• **Task**:
Quote the items below word for word, from the line containing "Add a new sheet with plus button" through the line containing "Looking at the screenshot, I should click(x=56, y=449).", inclusive.

───── Information provided

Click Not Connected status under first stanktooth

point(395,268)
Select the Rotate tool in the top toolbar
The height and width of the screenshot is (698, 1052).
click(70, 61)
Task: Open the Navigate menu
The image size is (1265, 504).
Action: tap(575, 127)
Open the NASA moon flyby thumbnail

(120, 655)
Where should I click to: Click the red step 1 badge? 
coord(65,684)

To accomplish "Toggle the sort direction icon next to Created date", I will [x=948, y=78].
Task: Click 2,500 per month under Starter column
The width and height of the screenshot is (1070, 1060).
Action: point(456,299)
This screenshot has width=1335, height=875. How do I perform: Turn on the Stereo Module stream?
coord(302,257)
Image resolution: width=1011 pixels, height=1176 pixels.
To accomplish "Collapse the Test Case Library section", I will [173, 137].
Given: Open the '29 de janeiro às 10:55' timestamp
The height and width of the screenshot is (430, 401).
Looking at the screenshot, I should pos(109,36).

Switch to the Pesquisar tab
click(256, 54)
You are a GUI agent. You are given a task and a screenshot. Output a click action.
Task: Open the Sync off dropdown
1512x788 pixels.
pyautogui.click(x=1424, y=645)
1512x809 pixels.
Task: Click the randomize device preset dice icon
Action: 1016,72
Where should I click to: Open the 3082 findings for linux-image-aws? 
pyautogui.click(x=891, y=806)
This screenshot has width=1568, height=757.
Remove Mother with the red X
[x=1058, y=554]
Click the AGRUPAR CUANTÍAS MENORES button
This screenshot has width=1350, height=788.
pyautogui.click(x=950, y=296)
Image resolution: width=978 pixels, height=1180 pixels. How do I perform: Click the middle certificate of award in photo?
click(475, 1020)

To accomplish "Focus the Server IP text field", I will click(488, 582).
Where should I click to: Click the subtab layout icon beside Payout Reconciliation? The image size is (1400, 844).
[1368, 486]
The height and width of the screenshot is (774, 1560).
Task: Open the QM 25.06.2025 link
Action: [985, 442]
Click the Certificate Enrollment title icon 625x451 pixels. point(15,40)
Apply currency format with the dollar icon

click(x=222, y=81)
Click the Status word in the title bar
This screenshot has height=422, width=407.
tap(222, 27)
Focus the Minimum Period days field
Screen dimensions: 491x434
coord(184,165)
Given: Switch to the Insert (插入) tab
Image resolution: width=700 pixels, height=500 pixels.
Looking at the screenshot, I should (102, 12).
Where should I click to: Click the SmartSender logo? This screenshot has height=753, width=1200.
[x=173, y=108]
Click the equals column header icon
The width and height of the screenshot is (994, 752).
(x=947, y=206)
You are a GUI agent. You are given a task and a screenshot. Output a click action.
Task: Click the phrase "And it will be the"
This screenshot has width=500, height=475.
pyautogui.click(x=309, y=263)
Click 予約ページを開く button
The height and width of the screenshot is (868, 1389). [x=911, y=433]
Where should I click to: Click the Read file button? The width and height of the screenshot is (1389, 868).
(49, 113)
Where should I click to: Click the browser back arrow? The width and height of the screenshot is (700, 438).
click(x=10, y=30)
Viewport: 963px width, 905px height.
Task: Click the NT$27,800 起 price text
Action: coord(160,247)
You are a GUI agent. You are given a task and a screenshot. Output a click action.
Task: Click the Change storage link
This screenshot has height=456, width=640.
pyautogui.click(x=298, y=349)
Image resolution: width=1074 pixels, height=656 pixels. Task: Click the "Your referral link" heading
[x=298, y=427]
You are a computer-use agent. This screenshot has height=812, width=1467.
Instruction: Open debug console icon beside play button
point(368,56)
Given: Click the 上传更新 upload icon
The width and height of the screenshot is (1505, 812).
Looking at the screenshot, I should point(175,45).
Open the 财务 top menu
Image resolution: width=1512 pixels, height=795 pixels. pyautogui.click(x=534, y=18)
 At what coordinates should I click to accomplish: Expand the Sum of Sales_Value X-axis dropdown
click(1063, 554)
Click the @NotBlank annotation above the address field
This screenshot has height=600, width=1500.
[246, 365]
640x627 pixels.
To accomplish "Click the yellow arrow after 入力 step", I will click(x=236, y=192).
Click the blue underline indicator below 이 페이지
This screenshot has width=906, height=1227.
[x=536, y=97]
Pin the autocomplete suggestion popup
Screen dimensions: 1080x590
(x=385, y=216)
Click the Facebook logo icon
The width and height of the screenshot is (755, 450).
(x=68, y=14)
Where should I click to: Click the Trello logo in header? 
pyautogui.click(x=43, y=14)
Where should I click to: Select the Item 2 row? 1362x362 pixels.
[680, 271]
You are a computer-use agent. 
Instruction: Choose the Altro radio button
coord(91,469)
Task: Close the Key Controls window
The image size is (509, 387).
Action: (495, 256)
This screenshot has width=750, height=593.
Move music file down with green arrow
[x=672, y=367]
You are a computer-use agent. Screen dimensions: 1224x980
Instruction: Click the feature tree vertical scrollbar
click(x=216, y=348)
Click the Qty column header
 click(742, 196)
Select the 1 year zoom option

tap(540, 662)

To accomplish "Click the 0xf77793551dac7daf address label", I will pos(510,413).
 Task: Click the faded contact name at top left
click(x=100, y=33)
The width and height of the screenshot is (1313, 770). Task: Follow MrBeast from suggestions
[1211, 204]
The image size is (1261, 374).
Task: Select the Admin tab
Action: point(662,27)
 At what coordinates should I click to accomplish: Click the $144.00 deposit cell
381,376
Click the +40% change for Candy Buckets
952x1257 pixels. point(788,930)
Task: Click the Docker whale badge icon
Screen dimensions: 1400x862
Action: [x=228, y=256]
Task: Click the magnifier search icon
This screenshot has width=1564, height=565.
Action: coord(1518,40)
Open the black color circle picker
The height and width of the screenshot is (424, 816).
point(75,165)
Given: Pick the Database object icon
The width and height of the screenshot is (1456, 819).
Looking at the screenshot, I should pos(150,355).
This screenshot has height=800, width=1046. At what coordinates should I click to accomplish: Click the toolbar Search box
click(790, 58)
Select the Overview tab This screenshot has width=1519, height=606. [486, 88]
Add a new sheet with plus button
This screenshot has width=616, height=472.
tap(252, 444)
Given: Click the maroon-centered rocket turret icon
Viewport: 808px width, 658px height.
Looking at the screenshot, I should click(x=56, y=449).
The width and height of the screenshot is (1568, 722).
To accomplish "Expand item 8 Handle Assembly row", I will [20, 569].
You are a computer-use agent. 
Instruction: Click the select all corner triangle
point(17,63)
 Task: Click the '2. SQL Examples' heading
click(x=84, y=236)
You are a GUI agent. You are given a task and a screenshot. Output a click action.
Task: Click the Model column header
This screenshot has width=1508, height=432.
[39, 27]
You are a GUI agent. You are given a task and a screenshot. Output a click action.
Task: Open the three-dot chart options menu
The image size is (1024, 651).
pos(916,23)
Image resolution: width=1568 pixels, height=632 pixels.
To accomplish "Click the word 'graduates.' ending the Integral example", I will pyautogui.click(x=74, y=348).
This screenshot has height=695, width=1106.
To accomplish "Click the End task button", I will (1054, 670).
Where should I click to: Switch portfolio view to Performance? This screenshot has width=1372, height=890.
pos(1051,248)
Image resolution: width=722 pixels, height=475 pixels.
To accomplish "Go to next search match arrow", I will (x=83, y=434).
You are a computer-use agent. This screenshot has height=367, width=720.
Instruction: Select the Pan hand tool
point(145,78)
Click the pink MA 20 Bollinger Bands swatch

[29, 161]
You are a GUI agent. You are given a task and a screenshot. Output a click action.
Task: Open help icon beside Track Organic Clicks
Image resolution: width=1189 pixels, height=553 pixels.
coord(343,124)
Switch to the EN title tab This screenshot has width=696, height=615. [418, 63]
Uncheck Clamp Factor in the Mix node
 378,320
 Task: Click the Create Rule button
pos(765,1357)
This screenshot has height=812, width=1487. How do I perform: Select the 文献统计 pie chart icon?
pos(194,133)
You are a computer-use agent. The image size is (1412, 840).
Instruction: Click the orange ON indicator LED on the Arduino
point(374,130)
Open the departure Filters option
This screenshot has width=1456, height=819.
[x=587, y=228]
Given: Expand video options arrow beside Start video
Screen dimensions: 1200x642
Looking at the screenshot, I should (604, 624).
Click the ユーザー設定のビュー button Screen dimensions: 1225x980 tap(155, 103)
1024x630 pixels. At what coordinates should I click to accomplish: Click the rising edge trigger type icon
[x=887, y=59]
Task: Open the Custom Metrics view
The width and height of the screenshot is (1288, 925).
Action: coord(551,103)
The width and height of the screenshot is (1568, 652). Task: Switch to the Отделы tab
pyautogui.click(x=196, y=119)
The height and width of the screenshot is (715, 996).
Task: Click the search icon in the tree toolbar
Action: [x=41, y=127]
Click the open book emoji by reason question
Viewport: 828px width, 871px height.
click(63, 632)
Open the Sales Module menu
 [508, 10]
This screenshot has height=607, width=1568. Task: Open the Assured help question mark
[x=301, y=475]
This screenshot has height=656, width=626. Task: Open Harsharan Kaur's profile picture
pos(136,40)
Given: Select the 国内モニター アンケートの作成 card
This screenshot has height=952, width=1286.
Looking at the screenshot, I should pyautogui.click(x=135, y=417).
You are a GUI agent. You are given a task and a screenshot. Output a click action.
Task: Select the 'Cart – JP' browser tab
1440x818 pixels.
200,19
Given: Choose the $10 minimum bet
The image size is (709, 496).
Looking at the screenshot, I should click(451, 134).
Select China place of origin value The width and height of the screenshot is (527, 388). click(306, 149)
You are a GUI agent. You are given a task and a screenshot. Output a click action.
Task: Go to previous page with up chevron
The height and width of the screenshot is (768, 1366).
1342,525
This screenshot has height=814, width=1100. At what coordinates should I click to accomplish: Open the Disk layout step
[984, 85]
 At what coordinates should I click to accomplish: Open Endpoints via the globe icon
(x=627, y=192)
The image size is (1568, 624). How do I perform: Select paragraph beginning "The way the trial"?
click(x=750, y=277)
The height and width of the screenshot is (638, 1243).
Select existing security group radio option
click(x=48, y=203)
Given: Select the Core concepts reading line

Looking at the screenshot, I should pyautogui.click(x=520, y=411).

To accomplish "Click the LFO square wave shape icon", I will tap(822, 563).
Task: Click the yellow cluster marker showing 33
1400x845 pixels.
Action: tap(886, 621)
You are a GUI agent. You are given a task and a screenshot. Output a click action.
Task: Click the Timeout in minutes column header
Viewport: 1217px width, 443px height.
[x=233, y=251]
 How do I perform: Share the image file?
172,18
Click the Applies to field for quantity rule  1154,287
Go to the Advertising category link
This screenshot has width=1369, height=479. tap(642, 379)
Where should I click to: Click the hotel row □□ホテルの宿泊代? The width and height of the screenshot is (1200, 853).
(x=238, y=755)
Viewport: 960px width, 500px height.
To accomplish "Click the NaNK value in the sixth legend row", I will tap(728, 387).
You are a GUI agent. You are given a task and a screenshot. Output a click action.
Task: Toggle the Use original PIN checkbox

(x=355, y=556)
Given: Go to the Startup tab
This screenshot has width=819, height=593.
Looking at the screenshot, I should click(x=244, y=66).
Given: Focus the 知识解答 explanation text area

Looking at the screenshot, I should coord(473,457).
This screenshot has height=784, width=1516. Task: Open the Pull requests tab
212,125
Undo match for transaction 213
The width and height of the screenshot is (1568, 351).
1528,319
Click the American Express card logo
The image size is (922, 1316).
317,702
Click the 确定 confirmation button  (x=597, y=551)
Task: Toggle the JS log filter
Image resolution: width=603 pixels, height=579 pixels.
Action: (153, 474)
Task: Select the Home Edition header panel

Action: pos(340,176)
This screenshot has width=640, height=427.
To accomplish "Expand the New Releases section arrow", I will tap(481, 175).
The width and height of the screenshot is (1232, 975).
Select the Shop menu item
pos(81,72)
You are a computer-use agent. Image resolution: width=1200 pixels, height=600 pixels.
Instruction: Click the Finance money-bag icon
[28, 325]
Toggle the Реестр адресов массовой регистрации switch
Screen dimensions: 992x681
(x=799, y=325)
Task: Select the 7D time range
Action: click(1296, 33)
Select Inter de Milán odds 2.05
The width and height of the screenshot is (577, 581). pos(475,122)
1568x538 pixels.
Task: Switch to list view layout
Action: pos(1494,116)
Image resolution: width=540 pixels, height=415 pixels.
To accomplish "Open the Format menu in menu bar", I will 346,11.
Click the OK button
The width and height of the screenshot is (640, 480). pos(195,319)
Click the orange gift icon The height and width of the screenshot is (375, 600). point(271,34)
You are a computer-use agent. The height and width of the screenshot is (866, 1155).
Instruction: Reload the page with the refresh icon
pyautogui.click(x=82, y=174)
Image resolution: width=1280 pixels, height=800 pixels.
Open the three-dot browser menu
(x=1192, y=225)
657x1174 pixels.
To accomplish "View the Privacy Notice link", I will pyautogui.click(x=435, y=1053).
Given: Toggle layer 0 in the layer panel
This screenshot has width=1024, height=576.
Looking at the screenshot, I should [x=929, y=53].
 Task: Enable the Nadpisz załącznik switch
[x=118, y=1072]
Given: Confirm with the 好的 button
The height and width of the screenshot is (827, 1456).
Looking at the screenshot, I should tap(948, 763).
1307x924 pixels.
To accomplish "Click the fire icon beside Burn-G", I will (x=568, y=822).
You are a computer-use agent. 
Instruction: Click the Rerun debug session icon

──────────

• **Solution to the exercise**:
Add a new sheet with plus button
This screenshot has width=616, height=472.
tap(252, 444)
Given: Click the maroon-centered rocket turret icon
Viewport: 808px width, 658px height.
Looking at the screenshot, I should click(x=56, y=449).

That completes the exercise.